Task description >> With pictures excluded, repeat exactly the lines from the one containing "Task: Close the Confirmar cadastro dialog" through the last line of the material below.

Records to process >>
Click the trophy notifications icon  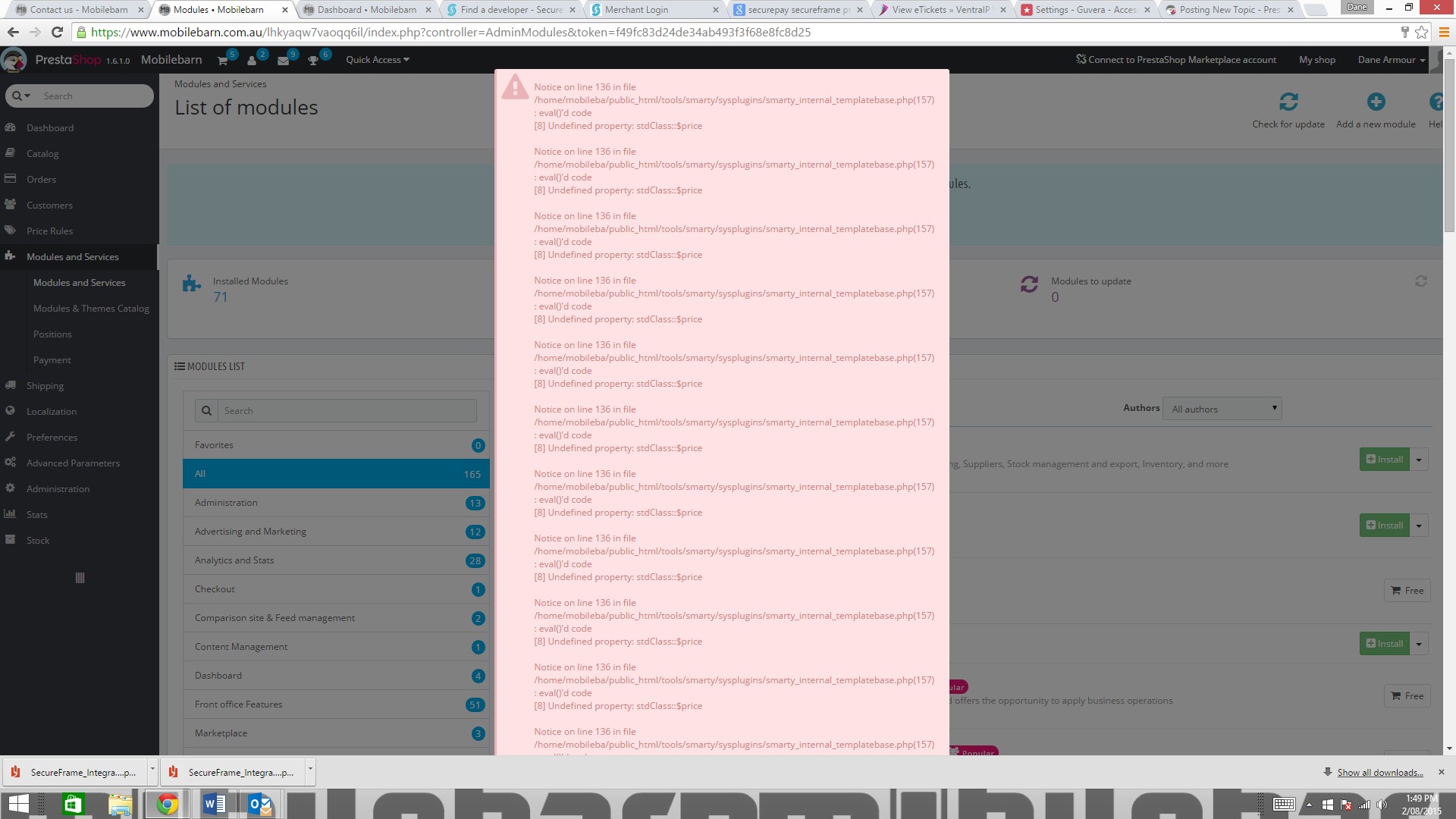pyautogui.click(x=313, y=61)
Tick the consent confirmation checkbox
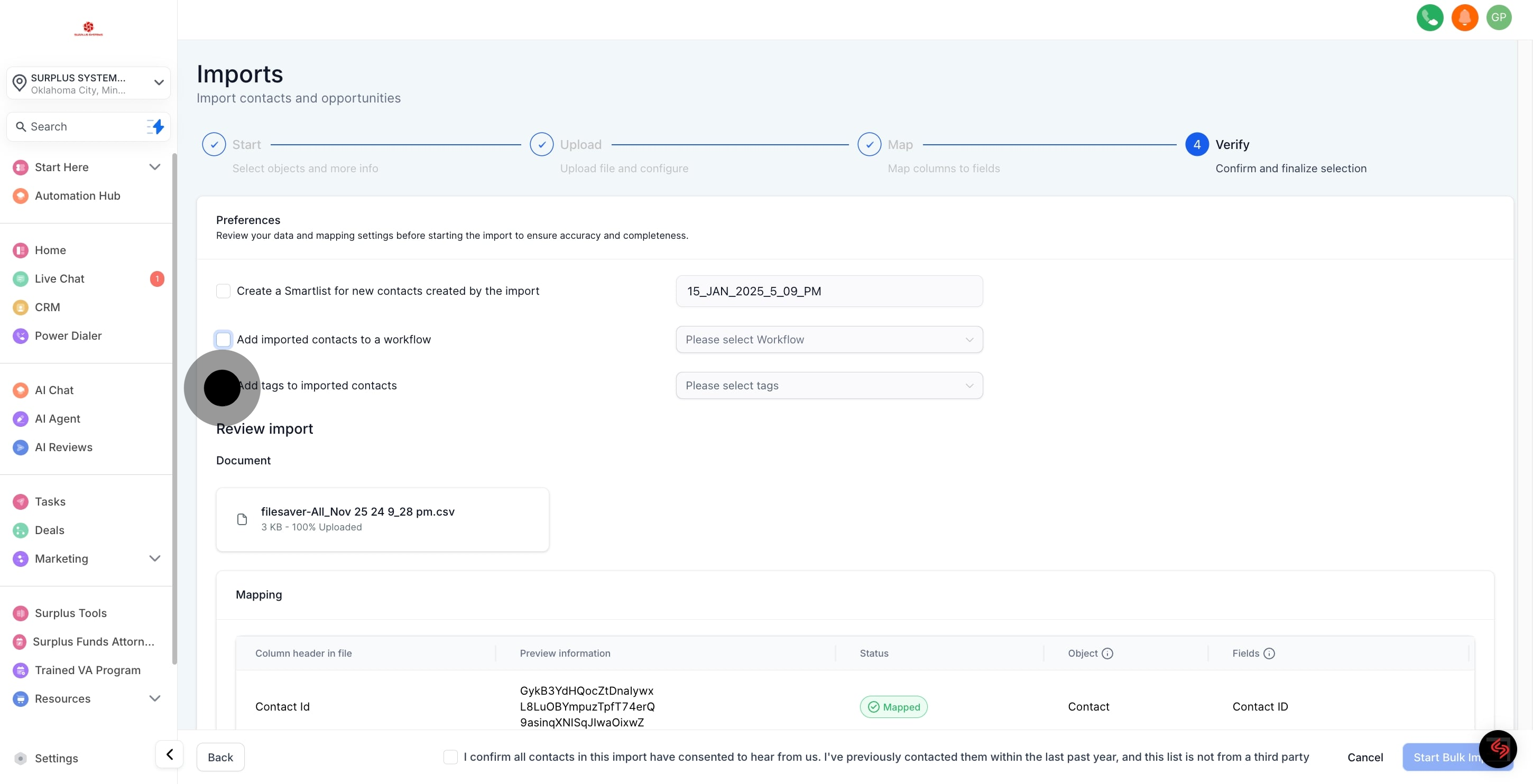This screenshot has height=784, width=1533. [450, 757]
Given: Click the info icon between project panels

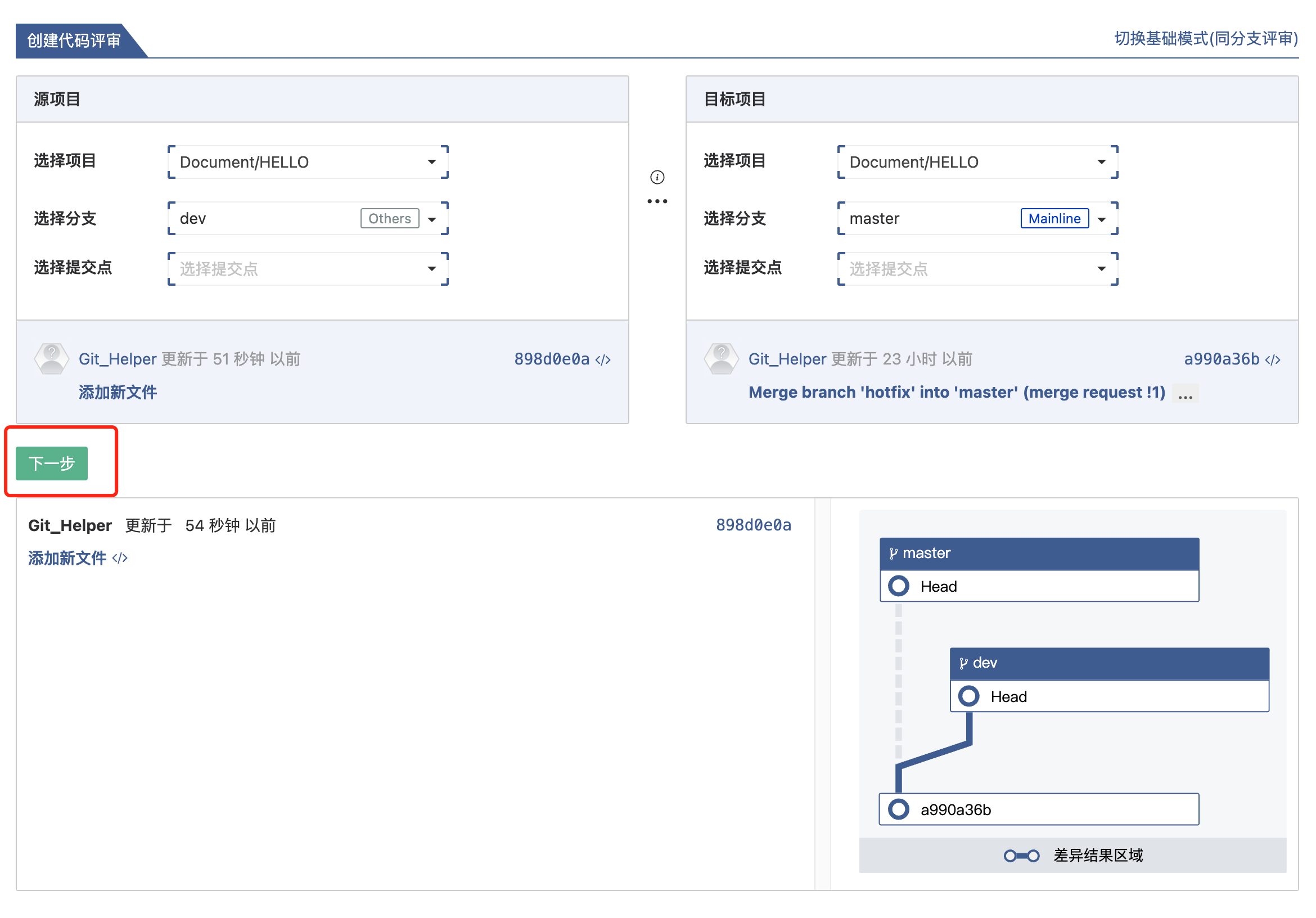Looking at the screenshot, I should [657, 177].
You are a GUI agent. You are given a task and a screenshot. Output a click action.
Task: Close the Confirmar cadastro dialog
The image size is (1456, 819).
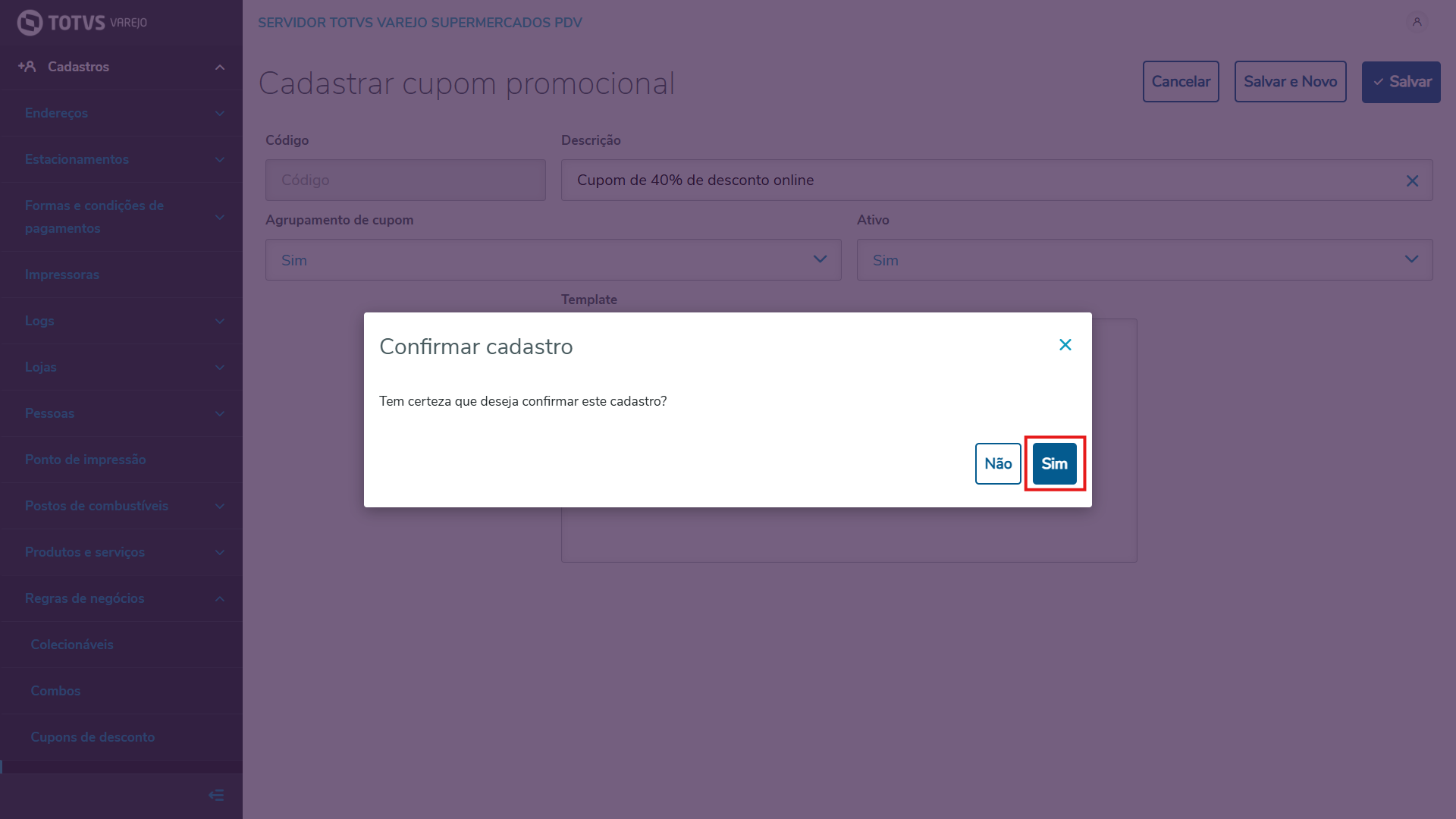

Written solution >>
Task: Close the Confirmar cadastro dialog
The image size is (1456, 819).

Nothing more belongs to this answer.